Task goal ▸
Word for word, copy the line that contains "Task: Open the" and each line after it in the data below. Pictures stay out of the copy.

[Records excerpted from a collection]
== == ==
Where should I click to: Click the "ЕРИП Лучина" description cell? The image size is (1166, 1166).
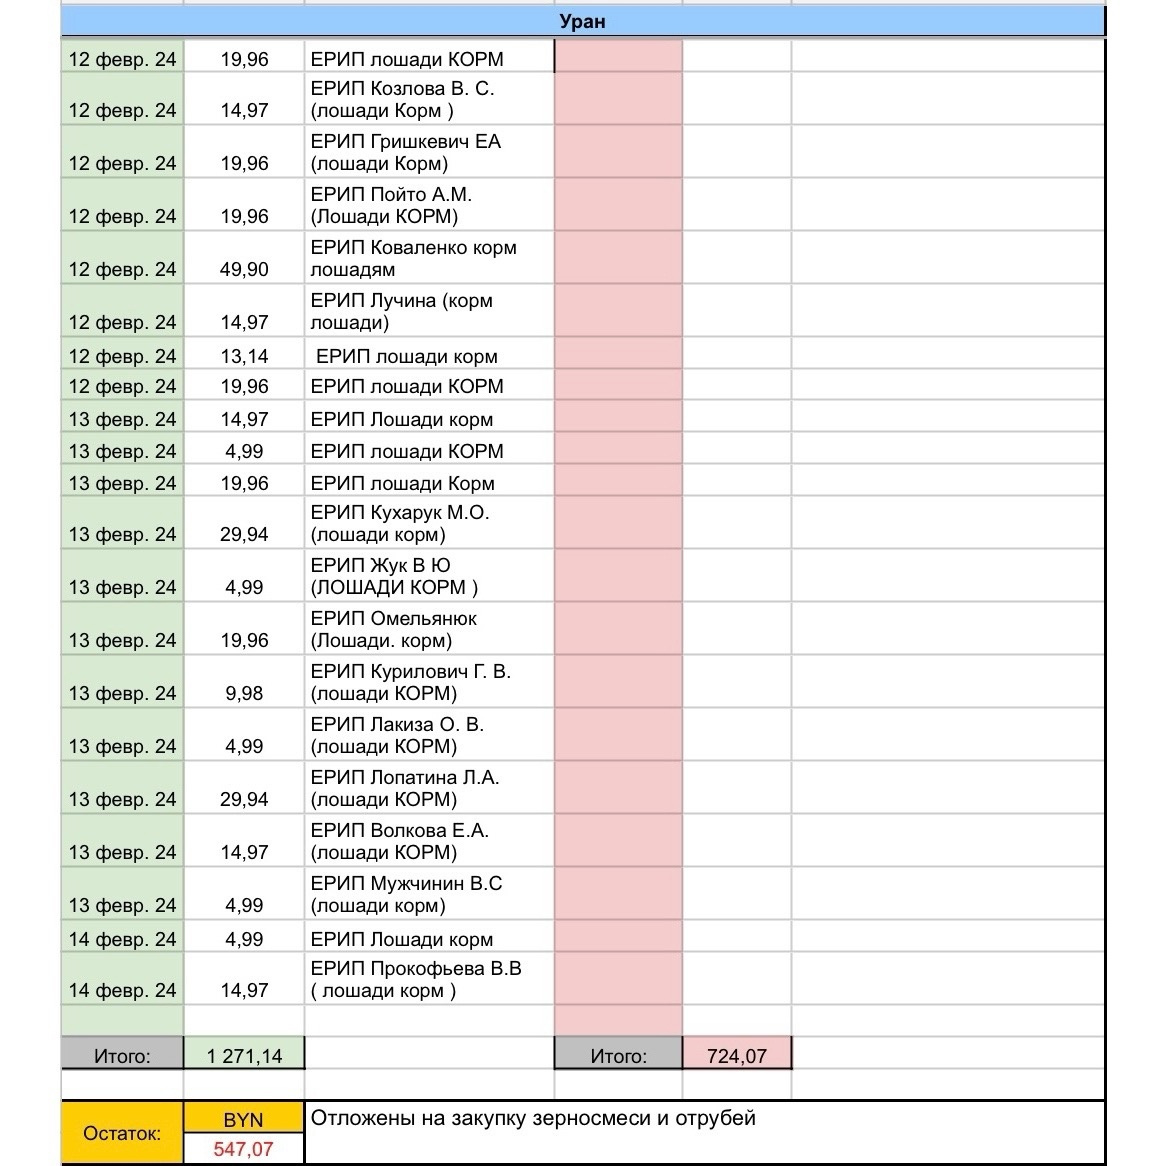428,311
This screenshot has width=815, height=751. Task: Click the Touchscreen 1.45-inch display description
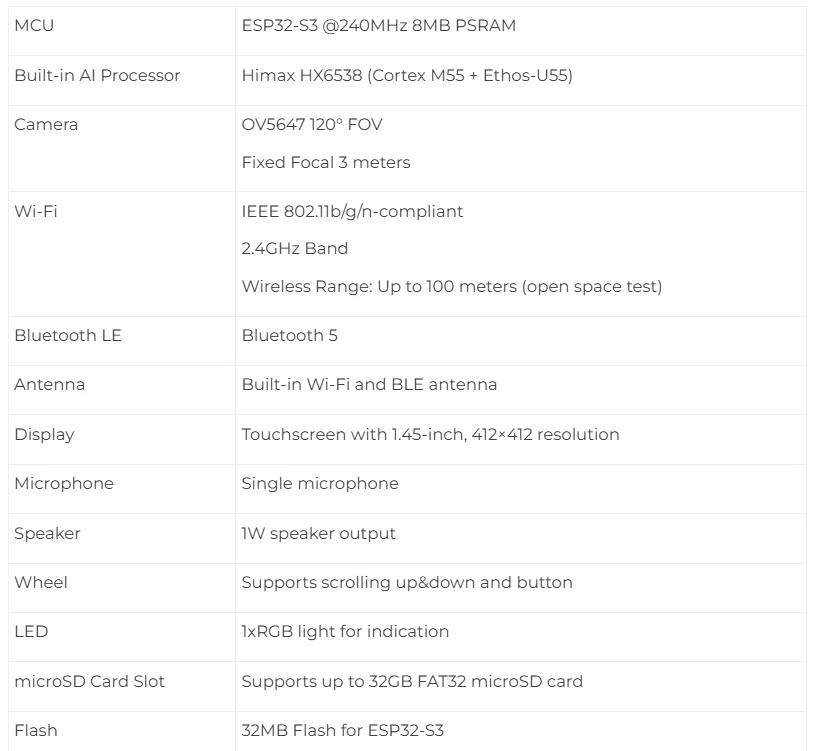pyautogui.click(x=430, y=434)

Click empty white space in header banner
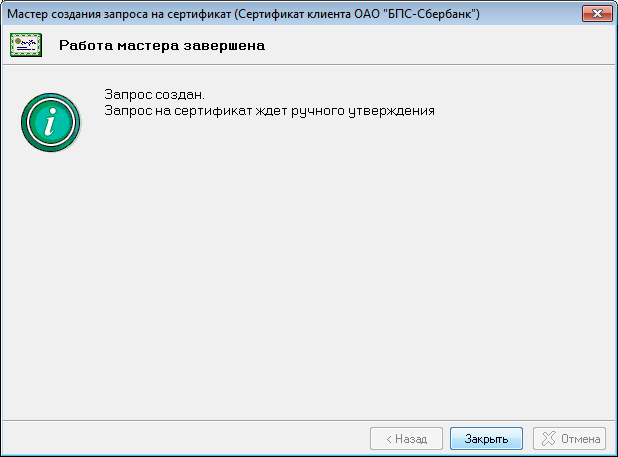[x=450, y=46]
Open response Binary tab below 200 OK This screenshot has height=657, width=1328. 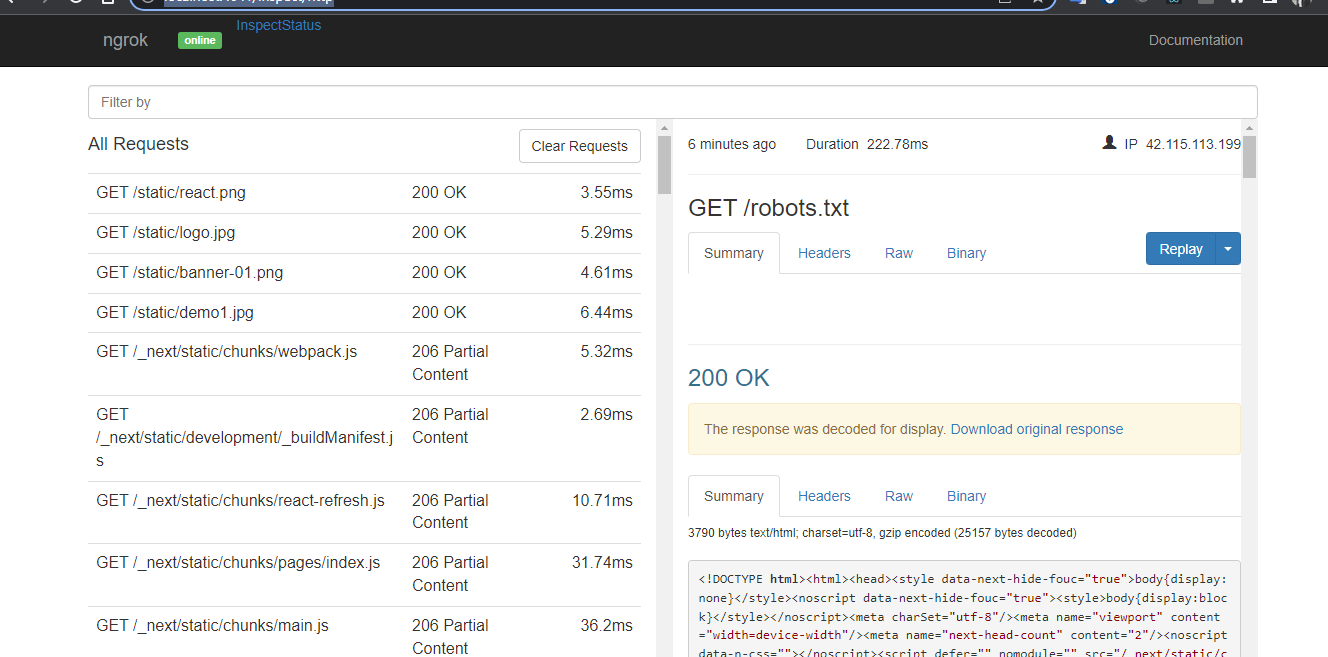tap(966, 496)
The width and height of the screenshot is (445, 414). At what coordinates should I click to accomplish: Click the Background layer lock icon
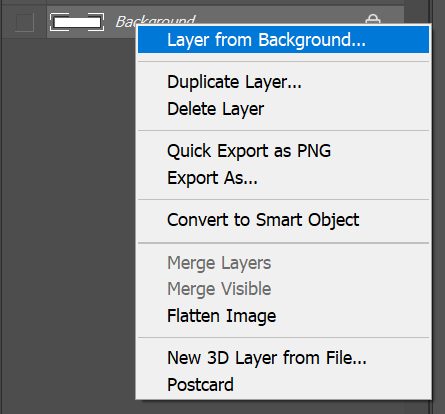[373, 19]
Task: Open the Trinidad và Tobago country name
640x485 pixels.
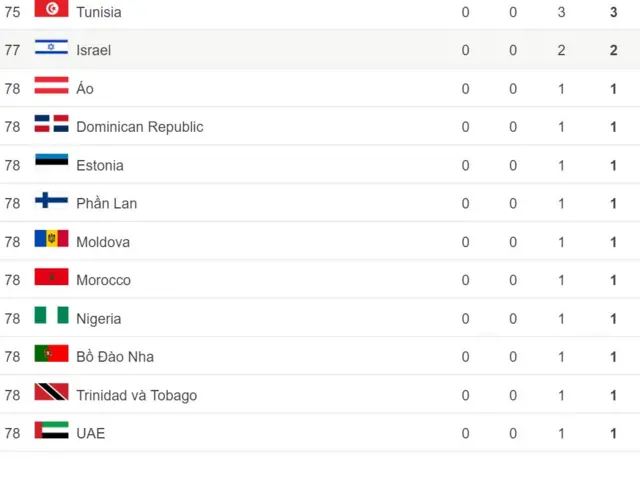Action: coord(137,395)
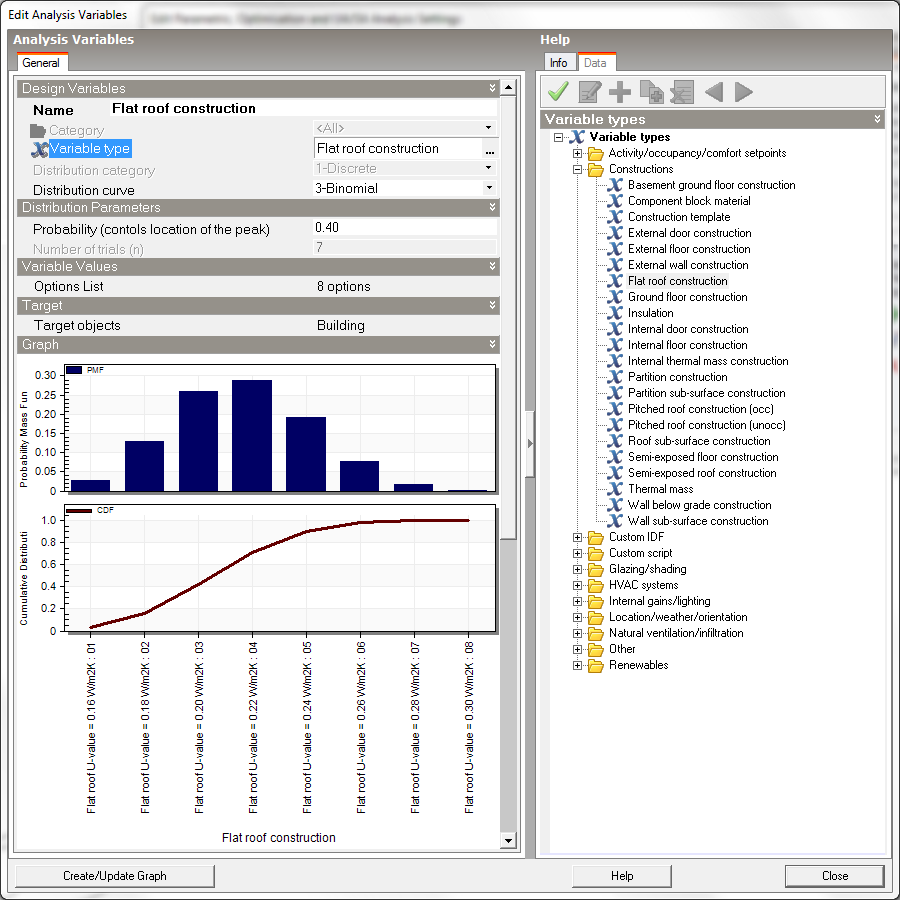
== == ==
Worked solution ▸
Task: Open the Trinidad và Tobago country name
640x485 pixels.
Action: coord(137,395)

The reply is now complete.